Uno de los problemas que origina el crecimiento vehicular es que la ciudad se va separando en dos estratos: una población descentralizada y motorizada y una población densa, marginada y no motorizada; división urbana que aleja cada vez más a las personas de bajos ingresos de las buenas oportunidades de empleo.

Una forma de encarar este problema es la mejora continua del sistema de transporte público, pues está comprobado en muchas ciudades que estas mejoras aumentan la productividad sin elevar la contaminación urbana. Uno de los propósitos de la mejora del transporte público debe ser el uso eficiente de las calles. Es inevitable que el número de automóviles continúe creciendo, por lo que lo importante es que el transporte público al modernizarse vaya reduciendo el empleo de los automóviles e incrementando el número de sus usuarios.

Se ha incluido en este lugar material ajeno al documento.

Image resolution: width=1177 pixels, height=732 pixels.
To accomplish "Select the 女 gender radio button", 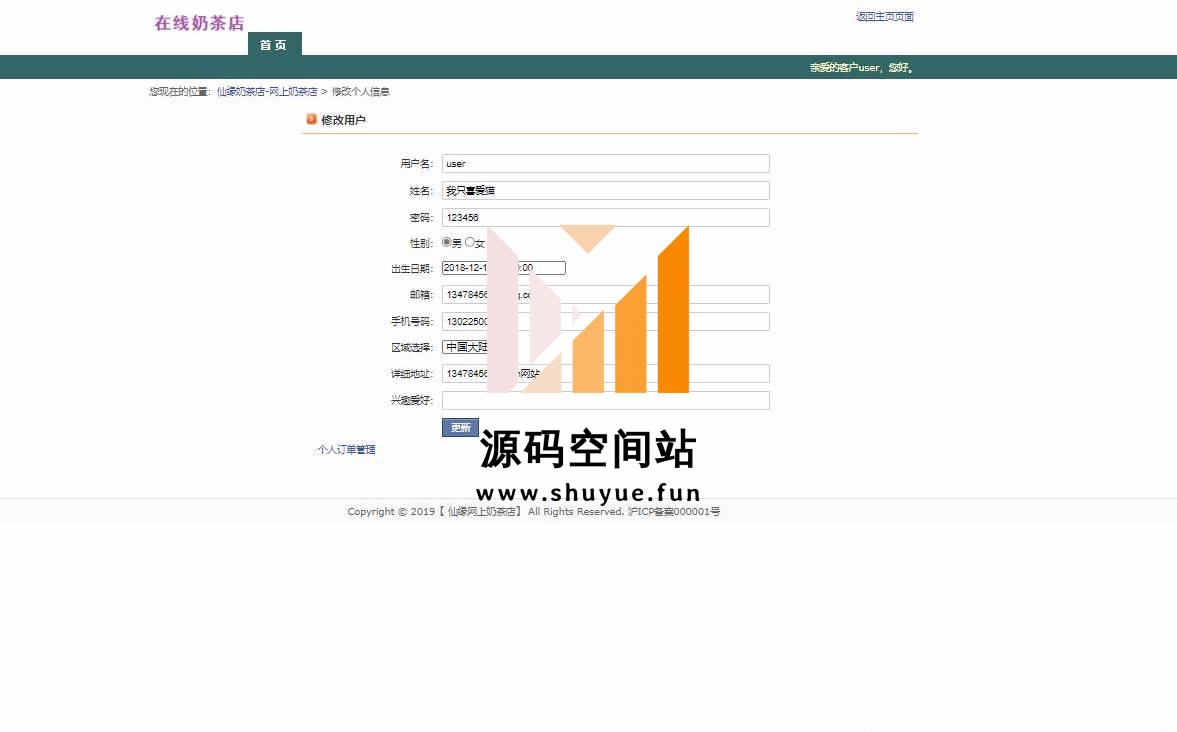I will pyautogui.click(x=470, y=242).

En los casos de éxito en diferentes países se ha procurado identificar las adecuaciones del servicio en respuesta a las necesidades, preocupaciones y actividades de la sociedad, dando especial importancia al análisis costo-beneficio de los componentes de los sistemas propuestos. No existen recetas, ni dos proyectos iguales, pues en cada caso se deben examinar las condiciones particulares de cada ciudad, su dinámica poblacional y las consecuencias de las modificaciones propuestas a lo existente, considerando el desarrollo institucional, la administración multimodal, los cambios en el uso de los espacios viales, la gestión financiera y el modelo de urbanización; no es un simple cambio de rutas y de unidades de servicio.

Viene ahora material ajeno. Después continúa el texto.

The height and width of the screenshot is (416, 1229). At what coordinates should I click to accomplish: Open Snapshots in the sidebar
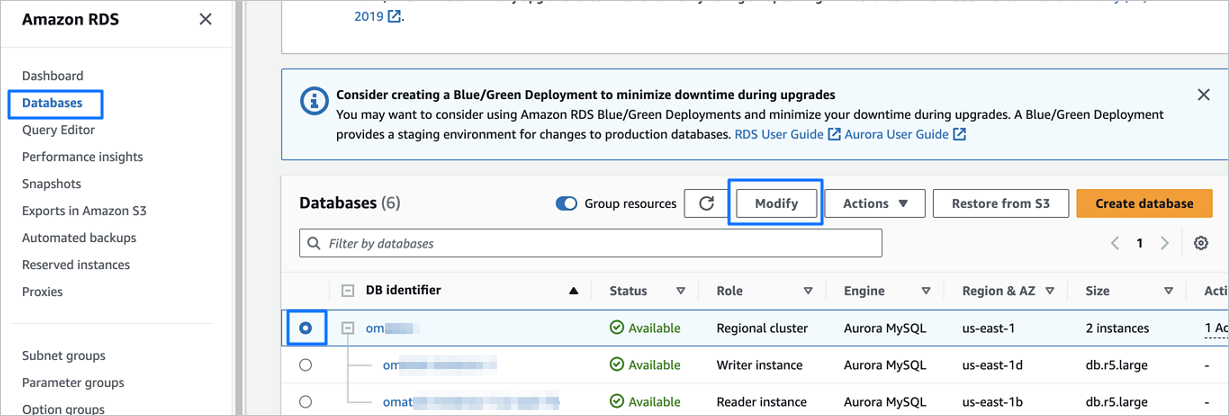point(52,184)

En todas las experiencias exitosas el detonante ha sido la solución a los problemas actuales, en procesos en los que se ha considerado la participación de todos: usuarios, concesionarios, asesores, proponentes de nuevos sistemas, autoridades en la materia e inversionistas; para que un proyecto de transporte sea viable y exitoso debe tomar en cuenta el punto de vista de todos los ciudadanos.

Cuando se analiza la demanda metropolitana, que en el caso de Mérida debe incluir a decenas de miles de personas que cada día viajan a la ciudad desde el interior del Estado, los nuevos e innovadores sistemas deben tener como objetivo principal beneficiar a las grandes mayorías, a todos.